**Problem:**
Render the rows below as a JSON list of strings, with one string for each line and no blank lines. Leave the pictures out of the answer.

**Record set:**
↓↓↓

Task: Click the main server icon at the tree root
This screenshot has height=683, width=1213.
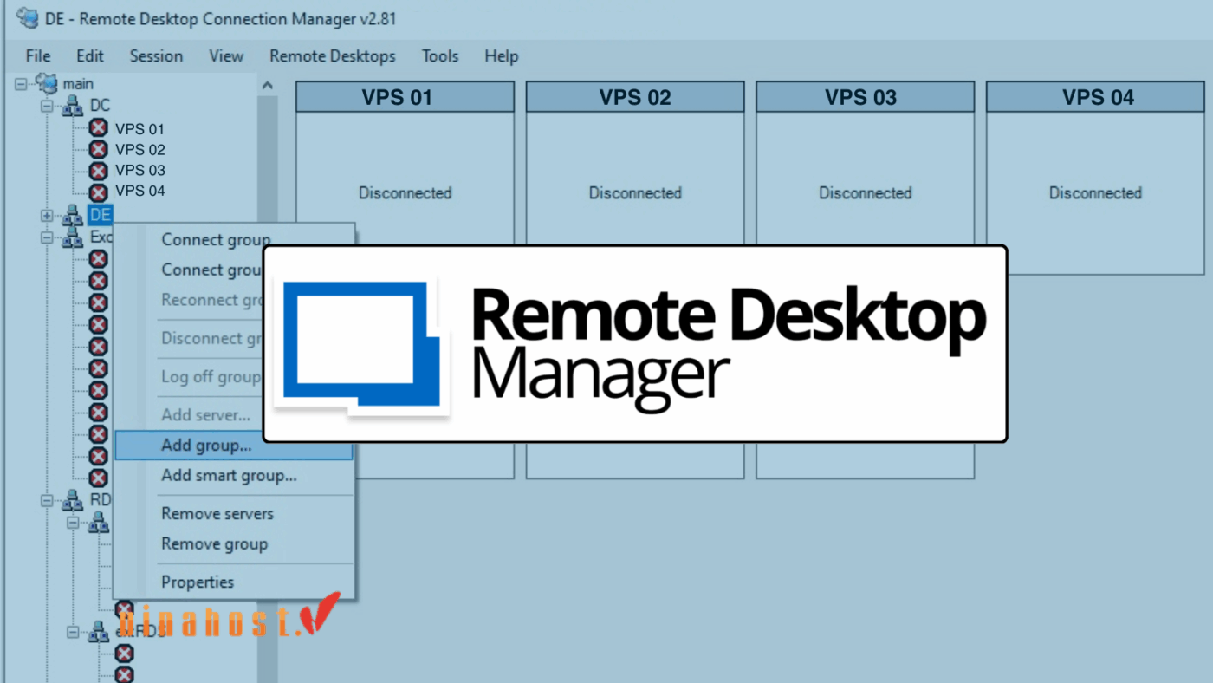Action: tap(45, 82)
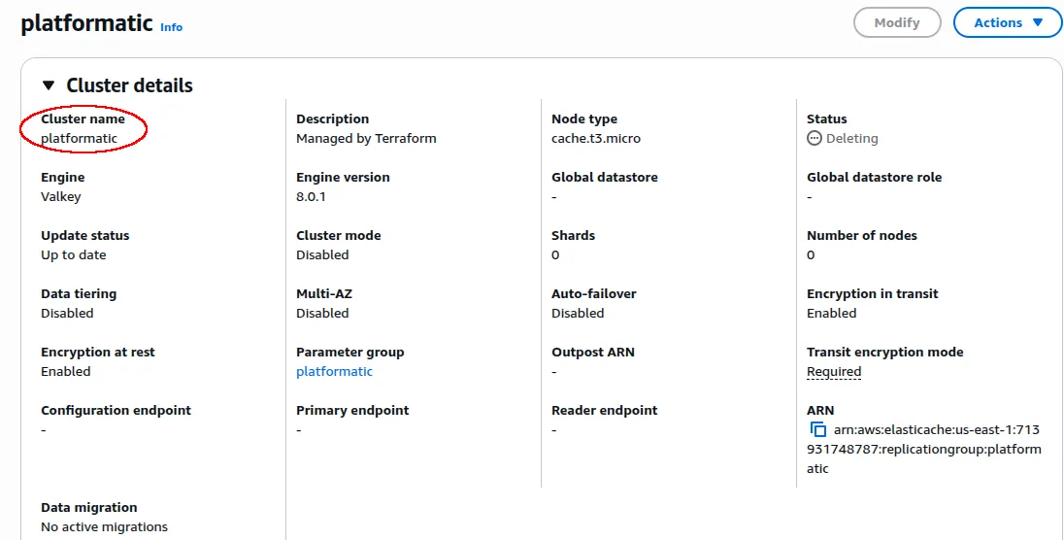1064x540 pixels.
Task: Open the Actions dropdown menu
Action: (1008, 22)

↑↑↑

**Complete response:**
[
  "Task: Click the main server icon at the tree root",
  "This screenshot has height=683, width=1213.",
  "Action: tap(45, 82)",
  "1064x540 pixels.",
  "Task: Open the Actions dropdown menu",
  "Action: (1008, 22)"
]